Dataset entries:
···

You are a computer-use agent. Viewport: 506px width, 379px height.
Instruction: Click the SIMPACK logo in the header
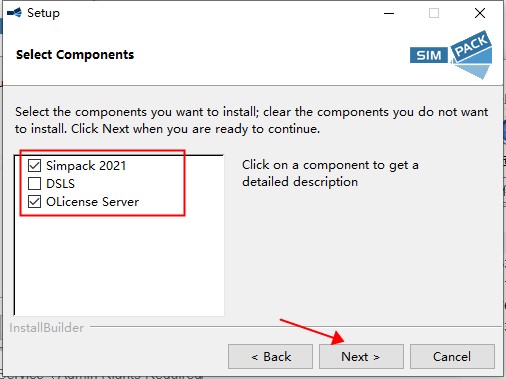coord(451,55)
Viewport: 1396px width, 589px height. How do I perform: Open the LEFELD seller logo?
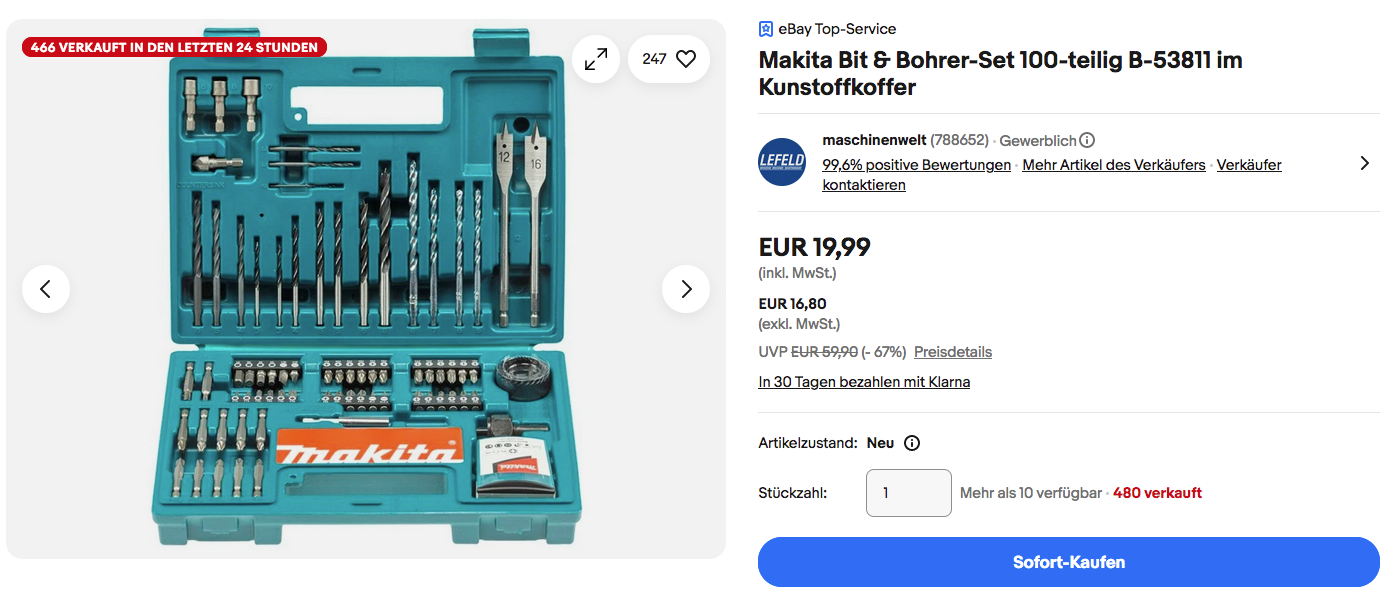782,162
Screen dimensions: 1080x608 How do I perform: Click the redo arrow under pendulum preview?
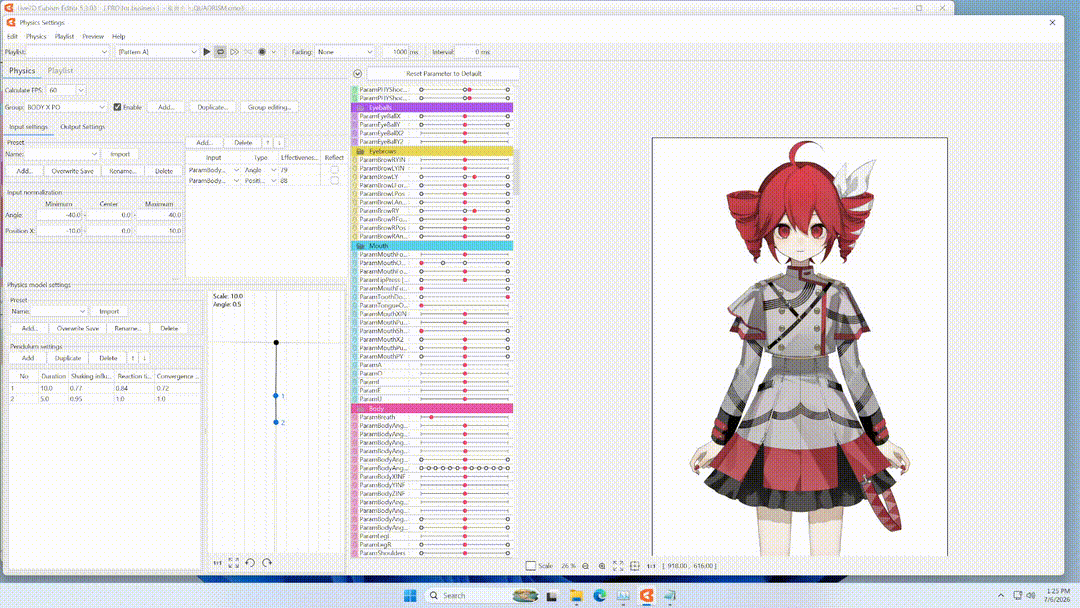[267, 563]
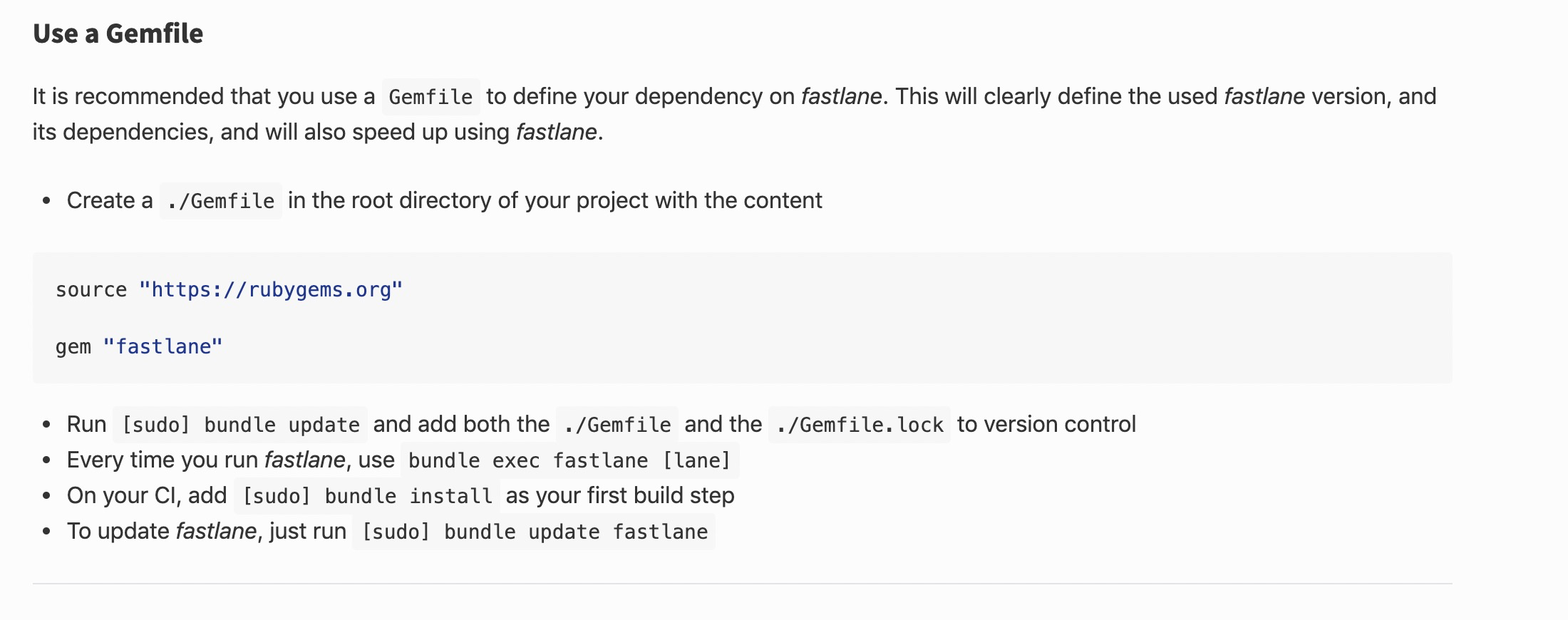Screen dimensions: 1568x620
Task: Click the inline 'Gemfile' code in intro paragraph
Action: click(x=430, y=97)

···

■ **Your task**
Would you please repeat all the data word for word, but without the pictures?

■ **Response to the exercise**
You are a computer-use agent. Viewport: 506px width, 379px height.
Instruction: Click the SIMPACK logo in the header
coord(451,55)
Viewport: 1396px width, 589px height. How do I perform: Open the LEFELD seller logo?
782,162
Screen dimensions: 1080x608 How do I perform: Click the redo arrow under pendulum preview?
[267, 563]
Screen dimensions: 1568x620
Task: Click the inline 'Gemfile' code in intro paragraph
Action: click(x=430, y=97)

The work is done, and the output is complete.